- _WORK REQUEST_
From the line below that contains "The image size is (338, 296)." to the line that contains "You are a computer-use agent. The width", repeat every line exactly, both ends included, and nothing else.

══════════════════════════════

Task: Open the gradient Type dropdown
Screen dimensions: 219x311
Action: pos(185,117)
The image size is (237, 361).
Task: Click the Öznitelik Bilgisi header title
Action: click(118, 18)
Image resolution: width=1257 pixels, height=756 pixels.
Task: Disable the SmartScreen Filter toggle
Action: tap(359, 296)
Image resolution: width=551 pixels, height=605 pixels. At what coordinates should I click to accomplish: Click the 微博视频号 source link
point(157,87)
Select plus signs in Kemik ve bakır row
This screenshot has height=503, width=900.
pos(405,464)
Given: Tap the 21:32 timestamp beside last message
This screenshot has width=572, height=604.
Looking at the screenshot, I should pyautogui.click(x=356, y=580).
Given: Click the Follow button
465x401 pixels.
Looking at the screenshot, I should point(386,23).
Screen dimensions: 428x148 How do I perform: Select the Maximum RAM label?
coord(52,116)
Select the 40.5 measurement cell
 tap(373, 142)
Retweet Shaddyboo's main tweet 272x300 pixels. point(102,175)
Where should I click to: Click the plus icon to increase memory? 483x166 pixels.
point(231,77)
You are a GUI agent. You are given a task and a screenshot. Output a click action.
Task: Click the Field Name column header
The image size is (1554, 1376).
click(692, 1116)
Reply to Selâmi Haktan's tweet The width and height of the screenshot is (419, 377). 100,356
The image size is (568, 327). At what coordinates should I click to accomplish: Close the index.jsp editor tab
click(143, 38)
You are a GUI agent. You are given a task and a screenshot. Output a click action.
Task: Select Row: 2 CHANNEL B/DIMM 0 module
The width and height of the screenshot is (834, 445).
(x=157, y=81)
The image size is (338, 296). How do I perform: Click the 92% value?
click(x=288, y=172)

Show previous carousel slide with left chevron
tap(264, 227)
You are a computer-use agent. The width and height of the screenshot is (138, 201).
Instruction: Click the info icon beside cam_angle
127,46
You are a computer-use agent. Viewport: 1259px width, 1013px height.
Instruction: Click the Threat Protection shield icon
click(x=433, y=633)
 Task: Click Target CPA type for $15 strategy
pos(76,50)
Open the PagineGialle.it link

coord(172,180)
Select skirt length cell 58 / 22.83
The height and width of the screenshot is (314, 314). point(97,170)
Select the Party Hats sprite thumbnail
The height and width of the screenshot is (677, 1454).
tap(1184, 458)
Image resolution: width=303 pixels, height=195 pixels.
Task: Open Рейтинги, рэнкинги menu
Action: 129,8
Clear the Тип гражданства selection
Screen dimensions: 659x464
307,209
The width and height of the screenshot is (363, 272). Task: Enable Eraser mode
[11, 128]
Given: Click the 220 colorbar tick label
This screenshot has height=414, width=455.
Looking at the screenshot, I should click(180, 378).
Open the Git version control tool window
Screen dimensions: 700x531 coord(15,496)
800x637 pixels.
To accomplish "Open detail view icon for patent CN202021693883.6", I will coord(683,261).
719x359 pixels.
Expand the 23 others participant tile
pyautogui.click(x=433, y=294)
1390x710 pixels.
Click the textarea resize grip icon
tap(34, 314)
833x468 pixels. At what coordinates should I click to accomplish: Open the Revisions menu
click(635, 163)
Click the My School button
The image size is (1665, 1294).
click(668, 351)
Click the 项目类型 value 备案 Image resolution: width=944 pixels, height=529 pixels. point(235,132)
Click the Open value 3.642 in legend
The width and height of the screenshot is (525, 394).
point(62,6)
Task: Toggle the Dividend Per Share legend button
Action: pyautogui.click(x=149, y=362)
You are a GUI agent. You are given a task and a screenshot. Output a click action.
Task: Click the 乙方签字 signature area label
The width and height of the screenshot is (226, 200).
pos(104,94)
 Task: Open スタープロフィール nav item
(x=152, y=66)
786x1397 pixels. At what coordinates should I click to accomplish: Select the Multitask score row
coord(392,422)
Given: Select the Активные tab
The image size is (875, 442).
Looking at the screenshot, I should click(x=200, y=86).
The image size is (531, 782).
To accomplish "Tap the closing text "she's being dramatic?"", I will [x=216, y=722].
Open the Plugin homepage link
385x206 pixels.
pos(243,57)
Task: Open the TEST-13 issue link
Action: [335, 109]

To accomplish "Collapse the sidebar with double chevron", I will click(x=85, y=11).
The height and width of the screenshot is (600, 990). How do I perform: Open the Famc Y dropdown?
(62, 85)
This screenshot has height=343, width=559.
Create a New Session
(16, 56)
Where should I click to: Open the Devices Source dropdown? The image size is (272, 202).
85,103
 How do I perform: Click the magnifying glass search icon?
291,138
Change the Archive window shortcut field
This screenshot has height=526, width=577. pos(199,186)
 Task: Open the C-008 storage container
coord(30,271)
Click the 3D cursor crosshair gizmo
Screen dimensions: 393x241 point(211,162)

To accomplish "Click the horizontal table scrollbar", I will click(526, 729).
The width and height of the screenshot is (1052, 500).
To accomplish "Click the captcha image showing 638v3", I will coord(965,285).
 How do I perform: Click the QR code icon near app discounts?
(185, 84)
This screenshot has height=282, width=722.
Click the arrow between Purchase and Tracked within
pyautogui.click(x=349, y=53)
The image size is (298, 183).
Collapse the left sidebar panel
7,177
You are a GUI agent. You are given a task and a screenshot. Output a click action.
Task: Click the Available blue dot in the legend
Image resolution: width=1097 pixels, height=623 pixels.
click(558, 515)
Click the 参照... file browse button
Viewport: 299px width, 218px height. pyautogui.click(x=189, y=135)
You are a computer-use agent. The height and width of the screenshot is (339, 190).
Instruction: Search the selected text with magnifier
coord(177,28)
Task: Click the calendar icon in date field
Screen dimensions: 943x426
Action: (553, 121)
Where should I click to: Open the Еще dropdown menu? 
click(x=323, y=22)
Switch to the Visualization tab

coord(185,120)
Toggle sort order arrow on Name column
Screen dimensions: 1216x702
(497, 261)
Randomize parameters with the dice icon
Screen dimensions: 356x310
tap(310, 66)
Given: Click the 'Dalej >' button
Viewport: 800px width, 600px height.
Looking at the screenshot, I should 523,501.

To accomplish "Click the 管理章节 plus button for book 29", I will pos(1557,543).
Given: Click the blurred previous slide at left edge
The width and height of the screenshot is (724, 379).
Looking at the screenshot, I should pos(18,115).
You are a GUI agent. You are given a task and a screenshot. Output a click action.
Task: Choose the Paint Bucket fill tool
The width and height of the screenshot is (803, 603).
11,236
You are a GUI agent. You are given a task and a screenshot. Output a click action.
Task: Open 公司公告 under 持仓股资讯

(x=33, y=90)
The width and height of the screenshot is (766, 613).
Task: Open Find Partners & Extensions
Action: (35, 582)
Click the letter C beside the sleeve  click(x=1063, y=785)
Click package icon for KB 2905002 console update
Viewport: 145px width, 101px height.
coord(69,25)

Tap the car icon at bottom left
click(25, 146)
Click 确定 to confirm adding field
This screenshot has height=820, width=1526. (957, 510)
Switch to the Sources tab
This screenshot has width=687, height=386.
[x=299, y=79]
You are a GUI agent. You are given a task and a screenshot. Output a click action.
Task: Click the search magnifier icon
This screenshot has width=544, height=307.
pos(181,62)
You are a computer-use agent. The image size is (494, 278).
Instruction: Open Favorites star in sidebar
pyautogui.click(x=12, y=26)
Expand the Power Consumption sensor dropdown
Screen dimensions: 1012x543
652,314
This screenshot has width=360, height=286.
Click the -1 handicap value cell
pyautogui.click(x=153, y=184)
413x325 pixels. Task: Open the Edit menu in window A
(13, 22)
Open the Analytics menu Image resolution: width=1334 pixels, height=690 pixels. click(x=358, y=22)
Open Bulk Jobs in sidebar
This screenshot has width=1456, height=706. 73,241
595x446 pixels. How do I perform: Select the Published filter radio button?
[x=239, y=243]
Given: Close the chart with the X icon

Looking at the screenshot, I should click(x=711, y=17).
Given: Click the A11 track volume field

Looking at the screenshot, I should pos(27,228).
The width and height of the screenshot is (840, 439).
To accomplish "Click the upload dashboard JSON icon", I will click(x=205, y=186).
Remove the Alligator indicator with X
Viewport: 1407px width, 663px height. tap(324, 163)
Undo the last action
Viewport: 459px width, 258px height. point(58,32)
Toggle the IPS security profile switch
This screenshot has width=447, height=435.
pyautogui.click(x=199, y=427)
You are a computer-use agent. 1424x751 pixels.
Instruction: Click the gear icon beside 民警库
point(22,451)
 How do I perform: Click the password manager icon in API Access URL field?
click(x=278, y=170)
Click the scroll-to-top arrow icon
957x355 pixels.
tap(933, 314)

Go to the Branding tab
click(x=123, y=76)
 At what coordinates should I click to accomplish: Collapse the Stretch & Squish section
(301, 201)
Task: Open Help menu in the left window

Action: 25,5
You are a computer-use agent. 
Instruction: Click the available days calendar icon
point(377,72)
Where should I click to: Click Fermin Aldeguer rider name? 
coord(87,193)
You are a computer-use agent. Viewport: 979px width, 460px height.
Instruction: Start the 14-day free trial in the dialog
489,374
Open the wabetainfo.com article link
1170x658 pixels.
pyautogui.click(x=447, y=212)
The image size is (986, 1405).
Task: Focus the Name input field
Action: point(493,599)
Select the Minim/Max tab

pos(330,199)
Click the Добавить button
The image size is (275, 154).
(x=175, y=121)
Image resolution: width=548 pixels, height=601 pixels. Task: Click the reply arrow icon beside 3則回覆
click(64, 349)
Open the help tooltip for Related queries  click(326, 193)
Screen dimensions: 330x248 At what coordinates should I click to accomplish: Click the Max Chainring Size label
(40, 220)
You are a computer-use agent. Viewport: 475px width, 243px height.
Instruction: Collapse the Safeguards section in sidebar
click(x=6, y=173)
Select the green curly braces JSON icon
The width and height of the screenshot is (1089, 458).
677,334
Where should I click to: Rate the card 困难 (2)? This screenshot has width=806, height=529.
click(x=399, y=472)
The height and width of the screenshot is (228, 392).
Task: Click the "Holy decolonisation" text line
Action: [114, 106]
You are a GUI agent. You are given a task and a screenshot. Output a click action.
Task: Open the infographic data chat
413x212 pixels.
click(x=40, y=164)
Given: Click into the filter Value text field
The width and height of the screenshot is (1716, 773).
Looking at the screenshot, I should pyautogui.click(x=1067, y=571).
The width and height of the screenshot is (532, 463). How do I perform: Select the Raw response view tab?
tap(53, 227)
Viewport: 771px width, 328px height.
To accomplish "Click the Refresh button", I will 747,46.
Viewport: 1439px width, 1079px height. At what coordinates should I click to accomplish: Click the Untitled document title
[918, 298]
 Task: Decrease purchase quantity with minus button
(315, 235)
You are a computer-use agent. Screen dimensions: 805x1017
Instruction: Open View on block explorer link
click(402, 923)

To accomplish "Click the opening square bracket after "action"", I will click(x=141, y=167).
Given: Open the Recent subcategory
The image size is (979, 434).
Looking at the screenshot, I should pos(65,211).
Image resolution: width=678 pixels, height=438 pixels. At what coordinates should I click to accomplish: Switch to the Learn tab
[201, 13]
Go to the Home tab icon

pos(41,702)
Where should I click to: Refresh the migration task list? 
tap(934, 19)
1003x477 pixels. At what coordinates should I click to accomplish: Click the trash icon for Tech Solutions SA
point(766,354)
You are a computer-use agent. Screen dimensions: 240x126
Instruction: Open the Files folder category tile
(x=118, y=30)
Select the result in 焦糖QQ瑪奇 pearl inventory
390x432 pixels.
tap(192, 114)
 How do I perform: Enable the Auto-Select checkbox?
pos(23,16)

══════════════════════════════

- _RESPONSE AREA_
The image size is (338, 296). How do I perform: Click the 92% value?
click(x=288, y=172)

Show previous carousel slide with left chevron
tap(264, 227)
You are a computer-use agent. The width and height of the screenshot is (138, 201).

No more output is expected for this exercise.